Northwest Washington is known for its mild, wet weather, with rains that reliably fill up water tables, rivers, lakes and aquifers from fall through spring. But this time of year it is gloriously golden light. In the garden, the heat of August has ripened the tomatoes, sent all the lettuce to seed, and almost ripened the peppers, but September mornings and evenings are cool and sometimes misty. Cool enough for a run, into the rising sun, which flashes between trees and blinds you. You can see little, and so you listen. A flock of starlings gabble and chirp in multilinguistic eagerness, chickadees and towhees report their early morning whereabouts to one another, a crow sends warning about a roving cat. In the shelter of the trail you stop at the stream, lean over the rail of the little bridge, watch until two fish dart upstream.
Back in the garden a few slugs ooze into their secret crevices as the dew dries. Pumpkin and squash leaves along sprawling vines hold themselves aloft, drawing in the oblique light as their fruits swell a final few sizes beneath their concealing canopy. A certain slant of light lends a richness to everything orange and red, vividly contrasting with blues and greens, defining shadows. Dragonflies dive back and forth across the yard after prey, honey bees caress pollen and sip nectar out of the purple borage flowers, and orb weaving spiders, some of them almost an inch long in body, hang silently at the center of perfect webs. You draw near one to admire the patterned body, and she suddenly tenses her front legs.

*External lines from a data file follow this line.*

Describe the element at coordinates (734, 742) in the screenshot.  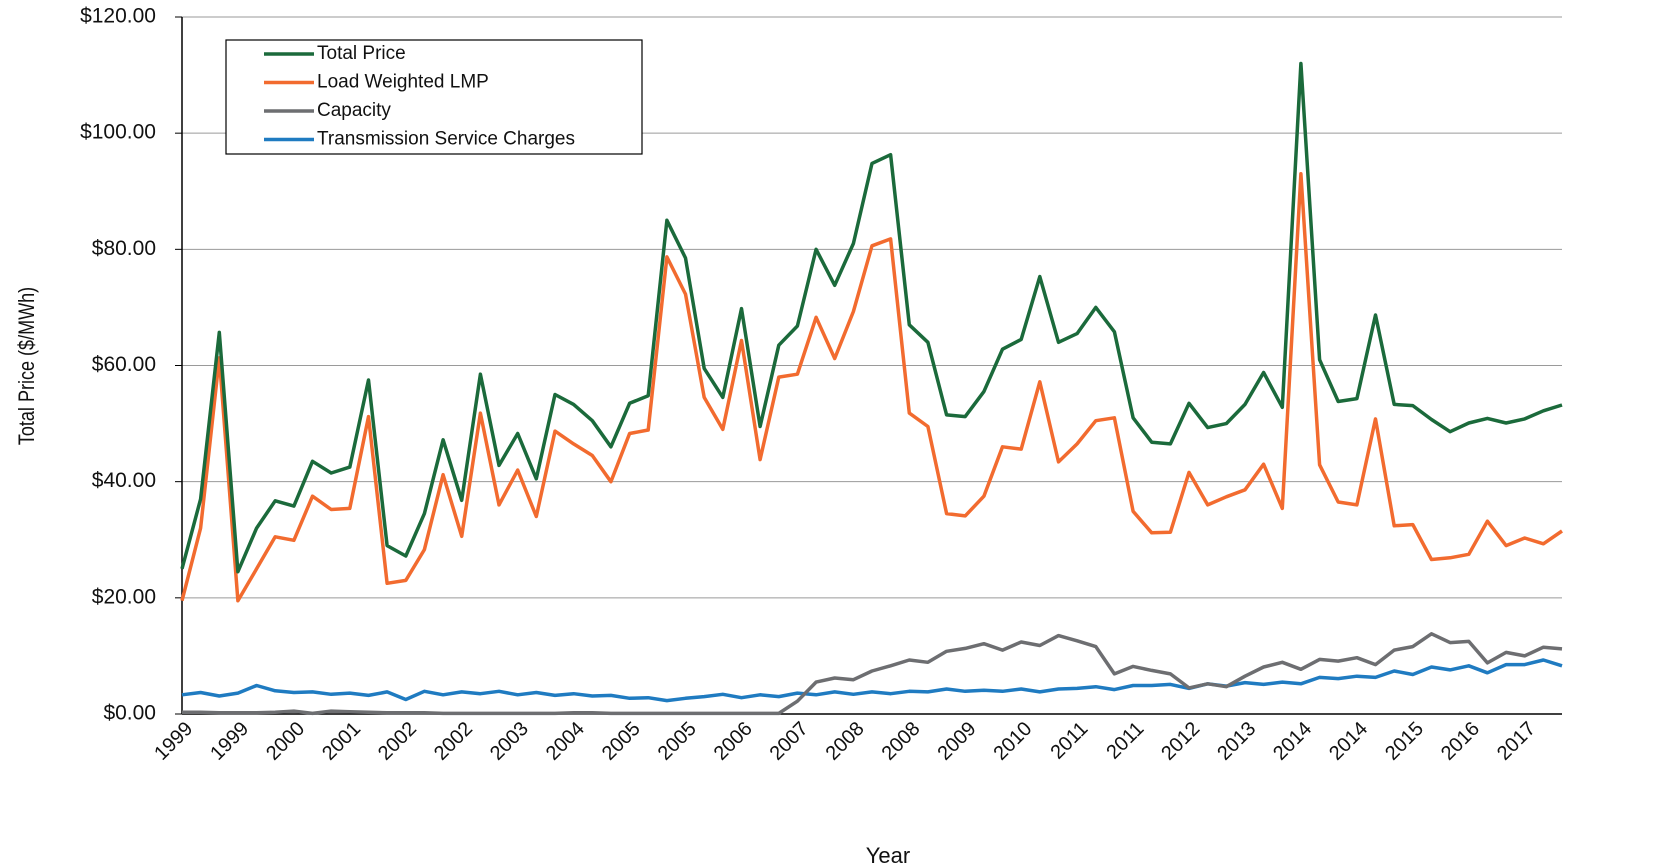
I see `x-tick-label: 2006` at that location.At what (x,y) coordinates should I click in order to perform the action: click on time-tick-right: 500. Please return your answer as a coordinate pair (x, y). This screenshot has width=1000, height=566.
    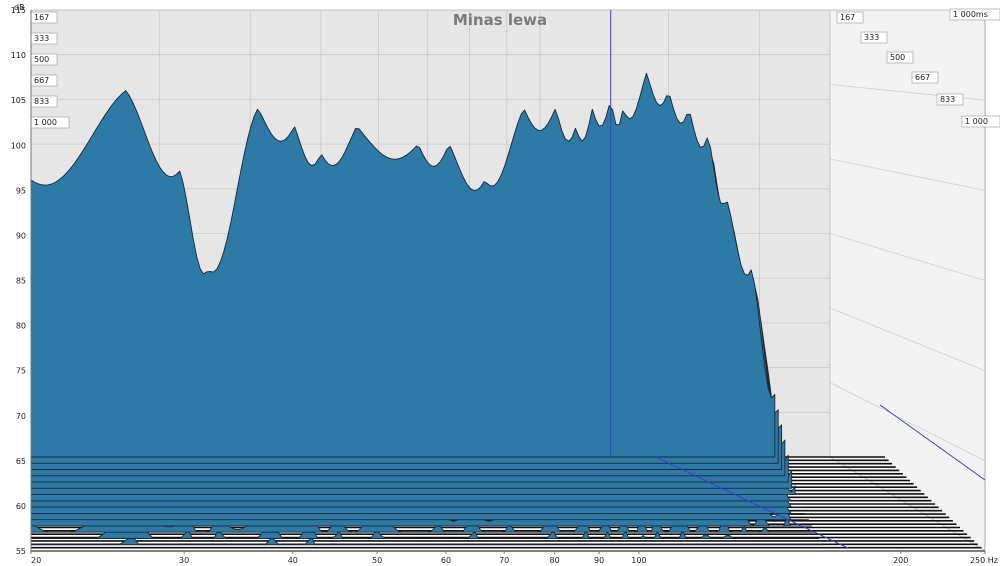
    Looking at the image, I should click on (900, 58). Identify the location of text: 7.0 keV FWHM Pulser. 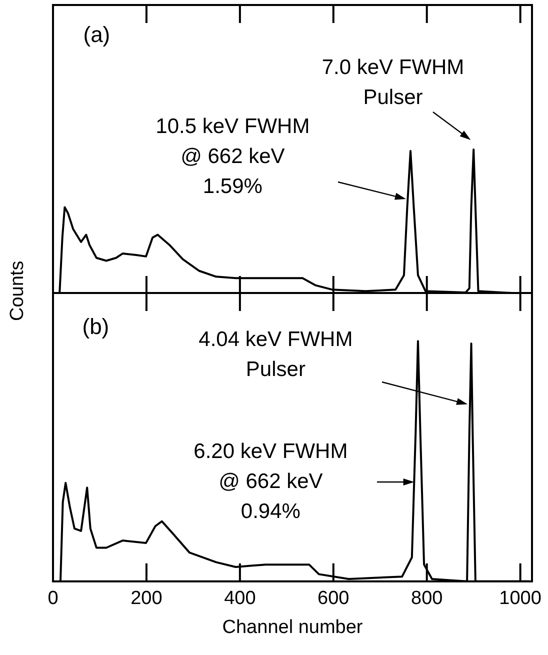
(393, 83).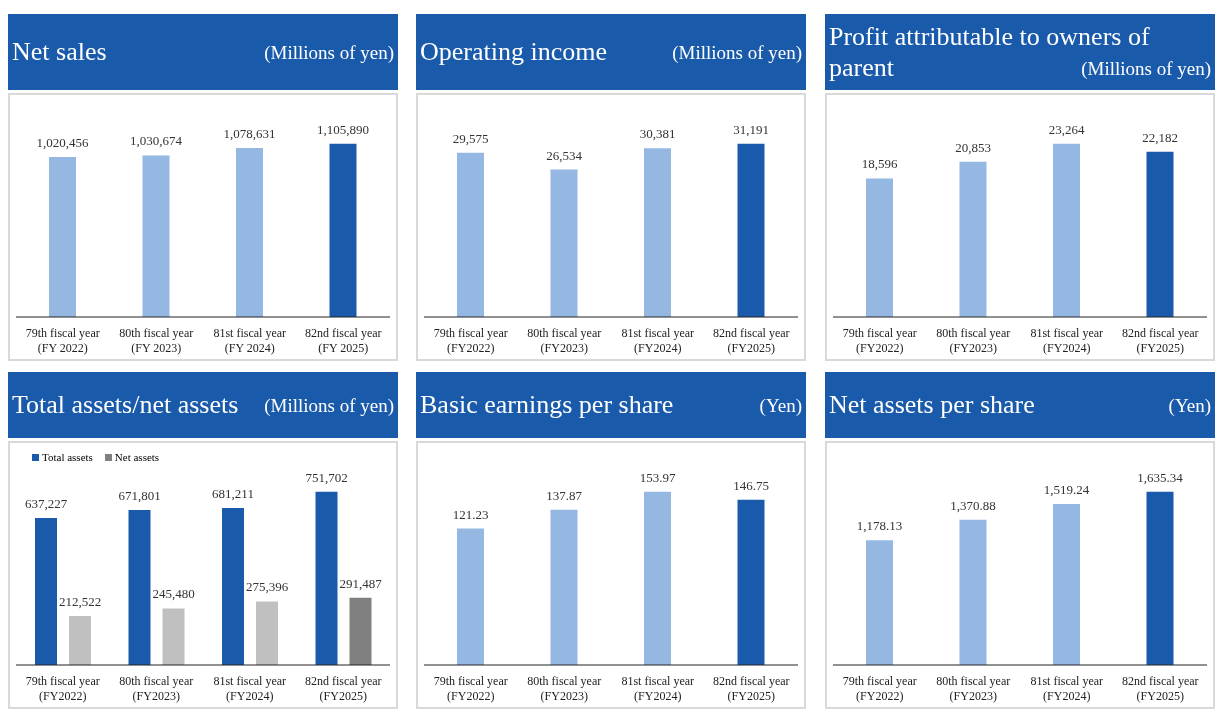  Describe the element at coordinates (564, 495) in the screenshot. I see `data-label: 137.87` at that location.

With the deep rain of earlier in the week, the aroma of soil and fermenting plant trimmings has returned. You pull fireweed that has already gone to seed, hawkweed and plantain, ease webs of roving buttercup from their grip along the surfaces of the garden paths, toss all in a pile. The soil is brown and loose. The raspberry canes are tired, leaves browning, but each one has a succession of ripening berries to gather for the week’s daily breakfast granola. You gingerly tie the arched blackberry canes to their wires; a stray end rasps the skin of your ankle.
Shadows have already begun to overcome the yard, leaving a few hours for a walk and visit to the bookstore cafe. You tie a jacket around your hips as the skylight fades behind the cottonwoods and Douglass firs. The sun no longer warms your skin, but you make warmth walking, and downtown the sidewalks and buildings release their collected heat. Tiny strings of lights adorn shop windows; a man is holding a box of donuts and eating ice cream with his companions on the corner. You enter the bookshop and go upstairs, spotting the volume you want before you reach the top step. Staff Pick, and you have a birthday discount. The clerk has read the author, and voices her approval. Walking home as the full moon rises, you feel it through your backpack, reflecting heat.
As soon as you can you direct your steps away from the lighted streets, into the embrace of the dark. You walk through zones of scent–wild blackberries, gas barbecue, dog urine, fresh evergreen cuttings, cement wet from a sprinkler, the sea.